Prompt 1 → In the entries, from the line with "is (591, 1050)." to the line with "(x=33, y=241)", give the lines again with "column header" replaced by "column heading" and everything else unchanged.

Text →
Lei Jiayin () is a Chinese actor. He is best known for his role as Chen Junsheng in drama The First Half of My Life.

Lei ranked 62nd on Forbes China Celebrity 100 list in 2019, and 61st in 2020.

Early life
Lei Jiayin was born in Tiedong District, Anshan, Liaoning, China. He dropped out of school when he was in junior high. Later, Lei Jiayin went to Shenyang for an interview to take part in the model examination upon his mother's suggestion. While he was waiting for the interview, actor Lv Xiaohe took a fancy to him and suggested him to learn acting. In 2002, Lei Jiayin was admitted to Shanghai Theatre Academy with his results ranked second nationwide. In 2006, Lei entered the Shanghai Dramatic Arts Center.

Career

2004–2010: Beginning 
In 2004, Lei Jiayin acted in the costume comedy drama  Pretty Girls in Jianghu , which was his first time to act in the TV series, thus officially entering the entertainment industry.

In 2007, Lei starred in the family drama Lost. In the same year, he starred alongside Guo Jingfei in the wuxia comedy theater play My Own Swordsman.

In 2009, Lei made his big screen debut in the movie 1977 College Entrance Examination. Later, he starred alongside Yao Chen in the romantic comedy Days with the Air Hostess. In the same year, he starred in the workplace comedy Go Lala Go. In addition, he also co-starred with Yao Chen in the theater play Go Lala Go.

Listed records →
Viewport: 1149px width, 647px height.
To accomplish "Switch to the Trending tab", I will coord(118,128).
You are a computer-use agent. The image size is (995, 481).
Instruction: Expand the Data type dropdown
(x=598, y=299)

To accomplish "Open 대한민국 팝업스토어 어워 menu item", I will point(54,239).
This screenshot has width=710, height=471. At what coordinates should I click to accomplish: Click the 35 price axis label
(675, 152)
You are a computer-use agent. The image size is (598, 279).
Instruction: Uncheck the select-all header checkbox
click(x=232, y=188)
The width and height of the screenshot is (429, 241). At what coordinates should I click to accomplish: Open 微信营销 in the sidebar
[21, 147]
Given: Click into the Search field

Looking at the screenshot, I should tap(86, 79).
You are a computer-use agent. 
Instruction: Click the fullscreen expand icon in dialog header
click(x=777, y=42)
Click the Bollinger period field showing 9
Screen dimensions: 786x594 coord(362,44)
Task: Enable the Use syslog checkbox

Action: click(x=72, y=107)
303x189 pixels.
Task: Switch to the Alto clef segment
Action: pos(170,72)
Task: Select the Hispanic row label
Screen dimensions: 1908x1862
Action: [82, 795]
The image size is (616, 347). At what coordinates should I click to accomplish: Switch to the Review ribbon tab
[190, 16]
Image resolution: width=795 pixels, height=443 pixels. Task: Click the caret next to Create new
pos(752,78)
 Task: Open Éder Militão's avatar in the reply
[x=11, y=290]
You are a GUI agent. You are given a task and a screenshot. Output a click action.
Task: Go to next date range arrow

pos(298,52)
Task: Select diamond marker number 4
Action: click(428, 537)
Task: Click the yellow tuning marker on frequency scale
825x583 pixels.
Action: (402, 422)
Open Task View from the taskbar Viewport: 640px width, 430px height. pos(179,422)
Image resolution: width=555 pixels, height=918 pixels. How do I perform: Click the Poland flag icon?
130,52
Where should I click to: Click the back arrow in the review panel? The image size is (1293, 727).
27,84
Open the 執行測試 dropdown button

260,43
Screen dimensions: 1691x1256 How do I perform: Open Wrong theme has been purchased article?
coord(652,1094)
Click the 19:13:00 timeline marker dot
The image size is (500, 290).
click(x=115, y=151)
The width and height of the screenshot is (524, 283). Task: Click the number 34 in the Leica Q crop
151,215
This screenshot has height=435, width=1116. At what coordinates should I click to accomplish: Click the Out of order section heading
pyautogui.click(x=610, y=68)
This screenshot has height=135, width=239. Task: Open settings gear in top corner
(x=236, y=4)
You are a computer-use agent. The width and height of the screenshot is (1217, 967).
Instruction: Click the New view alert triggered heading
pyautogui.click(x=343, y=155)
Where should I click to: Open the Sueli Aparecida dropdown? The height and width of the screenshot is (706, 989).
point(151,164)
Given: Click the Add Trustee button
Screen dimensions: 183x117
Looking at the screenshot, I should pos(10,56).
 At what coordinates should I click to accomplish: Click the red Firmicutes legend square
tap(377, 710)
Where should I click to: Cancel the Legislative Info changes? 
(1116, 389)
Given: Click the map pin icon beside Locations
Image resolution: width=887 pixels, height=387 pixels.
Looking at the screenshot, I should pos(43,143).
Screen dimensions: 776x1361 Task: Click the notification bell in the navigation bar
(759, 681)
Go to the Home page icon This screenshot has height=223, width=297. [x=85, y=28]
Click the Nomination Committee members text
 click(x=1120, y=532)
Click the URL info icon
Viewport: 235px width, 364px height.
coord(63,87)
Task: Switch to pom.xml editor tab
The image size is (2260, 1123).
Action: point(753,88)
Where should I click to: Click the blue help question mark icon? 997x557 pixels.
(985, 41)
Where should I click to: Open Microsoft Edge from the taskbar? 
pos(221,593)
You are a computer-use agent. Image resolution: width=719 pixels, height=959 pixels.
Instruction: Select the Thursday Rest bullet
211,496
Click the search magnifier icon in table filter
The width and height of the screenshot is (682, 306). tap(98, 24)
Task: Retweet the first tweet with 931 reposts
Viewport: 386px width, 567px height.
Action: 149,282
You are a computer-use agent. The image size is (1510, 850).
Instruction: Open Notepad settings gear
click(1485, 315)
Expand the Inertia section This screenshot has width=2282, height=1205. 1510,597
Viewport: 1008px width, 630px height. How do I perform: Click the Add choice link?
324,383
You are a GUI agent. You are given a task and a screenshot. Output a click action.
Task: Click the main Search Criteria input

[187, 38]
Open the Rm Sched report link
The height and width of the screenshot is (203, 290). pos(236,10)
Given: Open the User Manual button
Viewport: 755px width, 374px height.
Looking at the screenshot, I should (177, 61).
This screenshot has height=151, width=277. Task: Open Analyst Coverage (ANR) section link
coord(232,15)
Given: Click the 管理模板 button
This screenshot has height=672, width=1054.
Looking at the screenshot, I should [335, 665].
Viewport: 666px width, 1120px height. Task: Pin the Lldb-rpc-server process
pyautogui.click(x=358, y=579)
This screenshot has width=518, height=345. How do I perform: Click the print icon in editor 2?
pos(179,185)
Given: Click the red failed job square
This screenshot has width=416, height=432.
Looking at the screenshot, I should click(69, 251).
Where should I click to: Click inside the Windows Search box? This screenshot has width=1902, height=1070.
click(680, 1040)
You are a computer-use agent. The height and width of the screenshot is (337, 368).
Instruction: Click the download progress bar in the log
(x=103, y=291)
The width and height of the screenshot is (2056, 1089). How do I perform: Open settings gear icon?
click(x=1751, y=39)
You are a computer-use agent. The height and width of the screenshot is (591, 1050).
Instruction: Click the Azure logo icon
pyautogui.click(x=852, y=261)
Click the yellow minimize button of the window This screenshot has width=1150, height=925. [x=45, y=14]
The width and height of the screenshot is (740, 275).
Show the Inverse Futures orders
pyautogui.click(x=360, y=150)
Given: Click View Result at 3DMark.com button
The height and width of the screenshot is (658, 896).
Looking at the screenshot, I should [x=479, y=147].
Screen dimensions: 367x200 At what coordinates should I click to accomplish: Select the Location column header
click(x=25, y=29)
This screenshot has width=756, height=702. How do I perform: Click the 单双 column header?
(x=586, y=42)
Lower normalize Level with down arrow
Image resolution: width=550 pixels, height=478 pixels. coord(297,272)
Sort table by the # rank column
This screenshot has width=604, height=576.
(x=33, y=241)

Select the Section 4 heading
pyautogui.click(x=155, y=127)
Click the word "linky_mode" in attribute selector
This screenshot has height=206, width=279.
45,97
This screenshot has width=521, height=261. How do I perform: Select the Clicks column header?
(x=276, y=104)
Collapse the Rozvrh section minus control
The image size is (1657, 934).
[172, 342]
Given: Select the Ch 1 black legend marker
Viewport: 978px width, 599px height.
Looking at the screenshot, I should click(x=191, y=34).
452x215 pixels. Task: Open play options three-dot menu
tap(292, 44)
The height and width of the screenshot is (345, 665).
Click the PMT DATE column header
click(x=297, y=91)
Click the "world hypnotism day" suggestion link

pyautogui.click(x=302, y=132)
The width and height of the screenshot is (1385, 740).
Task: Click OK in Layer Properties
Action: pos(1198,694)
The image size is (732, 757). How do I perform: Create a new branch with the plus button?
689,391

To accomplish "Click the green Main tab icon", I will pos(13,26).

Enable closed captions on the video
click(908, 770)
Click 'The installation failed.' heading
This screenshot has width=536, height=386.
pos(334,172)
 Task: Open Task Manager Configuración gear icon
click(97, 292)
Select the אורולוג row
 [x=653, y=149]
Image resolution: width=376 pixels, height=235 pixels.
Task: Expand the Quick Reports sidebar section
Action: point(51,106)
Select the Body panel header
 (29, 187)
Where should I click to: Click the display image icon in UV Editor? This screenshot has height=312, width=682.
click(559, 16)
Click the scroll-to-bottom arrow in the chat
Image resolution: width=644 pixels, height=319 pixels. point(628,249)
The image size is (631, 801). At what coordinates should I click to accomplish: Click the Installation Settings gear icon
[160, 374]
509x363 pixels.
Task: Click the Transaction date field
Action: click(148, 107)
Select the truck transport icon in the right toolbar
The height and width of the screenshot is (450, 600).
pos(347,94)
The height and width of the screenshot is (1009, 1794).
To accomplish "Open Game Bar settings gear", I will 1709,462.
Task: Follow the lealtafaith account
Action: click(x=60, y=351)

Prompt 2 → Which real people other than Lei Jiayin does the text about Lei Jiayin name? Leave out the fictional character he played.

Task solution 1 →
You are a computer-use agent. The height and width of the screenshot is (591, 1050).
Instruction: Click the Azure logo icon
pyautogui.click(x=852, y=261)
Click the yellow minimize button of the window This screenshot has width=1150, height=925. [x=45, y=14]
The width and height of the screenshot is (740, 275).
Show the Inverse Futures orders
pyautogui.click(x=360, y=150)
Given: Click View Result at 3DMark.com button
The height and width of the screenshot is (658, 896).
Looking at the screenshot, I should [x=479, y=147].
Screen dimensions: 367x200 At what coordinates should I click to accomplish: Select the Location column heading
click(x=25, y=29)
This screenshot has width=756, height=702. How do I perform: Click the 单双 column heading?
(x=586, y=42)
Lower normalize Level with down arrow
Image resolution: width=550 pixels, height=478 pixels. coord(297,272)
Sort table by the # rank column
This screenshot has width=604, height=576.
(x=33, y=241)

Task solution 2 → Lv Xiaohe, Guo Jingfei and Yao Chen